This notebook is inspired from a very good [HuggingFace Tutorial](https://colab.research.google.com/github/patrickvonplaten/notebooks/blob/master/Fine_Tune_XLSR_Wav2Vec2_on_Turkish_ASR_with_%F0%9F%A4%97_Transformers.ipynb#scrollTo=bTjNp2KUYAl8)

# pip install

In [None]:
!pip install phonemizer
!apt-get install espeak
!pip install git+https://github.com/huggingface/datasets.git
!pip install git+https://github.com/huggingface/transformers.git
!pip install torchaudio
!pip install librosa
!pip install jiwer

# notebook

In [None]:
!nvidia-smi -L

GPU 0: Tesla P100-PCIE-16GB (UUID: GPU-a13a7848-cd36-d106-2117-85c6688bf2cb)


In [None]:
from google.colab import drive
drive.mount('/content/drive')

In [None]:
# Import libraries
from datasets import load_dataset, load_metric, ClassLabel, load_from_disk
import datasets
datasets.set_caching_enabled(False)

import torch

from dataclasses import dataclass, field

from typing import Any, Dict, List, Optional, Union

from transformers import Wav2Vec2CTCTokenizer, Wav2Vec2FeatureExtractor, Wav2Vec2Processor, Wav2Vec2ForCTC
from transformers import AdamW, get_linear_schedule_with_warmup, get_polynomial_decay_schedule_with_warmup

from torch.utils.data.dataloader import DataLoader
from torch.optim.lr_scheduler import ReduceLROnPlateau

import random
import math
import pandas as pd
import numpy as np

from IPython.display import display, HTML

import re
import json
import os
from tqdm.notebook import tqdm

from utils import *
from trainer import Trainer

# Vis

In [None]:
# Visualisation
def show_random_elements(dataset, num_examples=10):
    assert num_examples <= len(dataset), "Can't pick more elements than there are in the dataset."
    picks = []
    for _ in range(num_examples):
        pick = random.randint(0, len(dataset)-1)
        while pick in picks:
            pick = random.randint(0, len(dataset)-1)
        picks.append(pick)
    
    df = pd.DataFrame(dataset[picks])
    display(HTML(df.to_html()))

# Load & Preprocess Dataset
IF YOU DON'T HAVE ALREADY THE DATASET PREPROCESSED CONTINUE, OTHERWISE SKIP THIS SECTION

## Download/Load

First we are going to choose one language (you can look on https://huggingface.co/datasets/common_voice for other code's languages)

In [None]:
code_lang = "cs" # You can change if you want another language from the common voice dataset

For this experience, we chose Czech. \
Let's download the dataset.

In [None]:
common_voice = load_dataset("common_voice", "cs", data_dir="./cv-corpus-6.1-2020-12-11", split="train+validation")
common_voice_test = load_dataset("common_voice", "cs", data_dir="./cv-corpus-6.1-2020-12-11", split="test")

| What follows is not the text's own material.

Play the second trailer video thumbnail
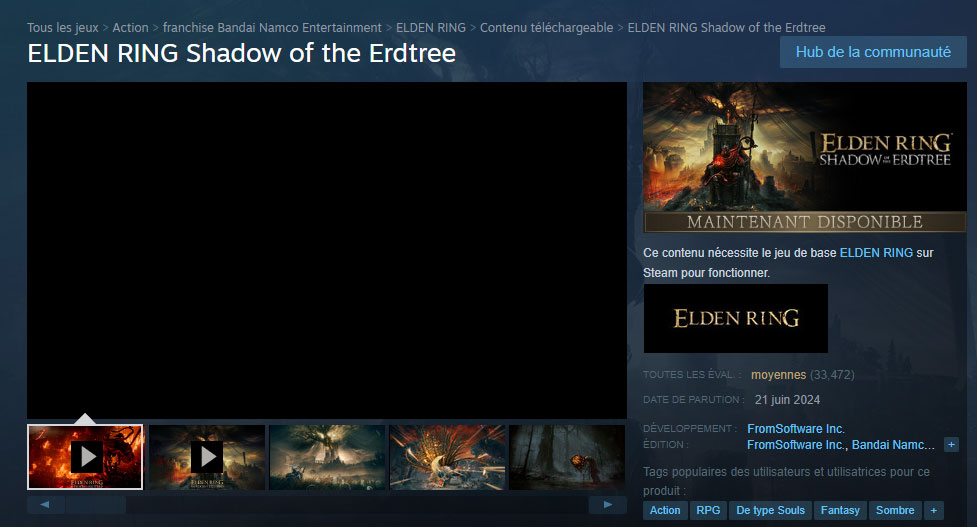 click(x=207, y=457)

If you are going to use only audio & transcription, you can remove the other columns.

In [None]:
common_voice = common_voice.remove_columns(["accent", "age", "client_id", "down_votes", "gender", "locale", "segment", "up_votes"])
common_voice_test = common_voice_test.remove_columns(["accent", "age", "client_id", "down_votes", "gender", "locale", "segment", "up_votes"])

## Preprocess
We are going to preprocess the dataset

In [None]:
show_random_elements(common_voice.remove_columns(['path']), num_examples=20)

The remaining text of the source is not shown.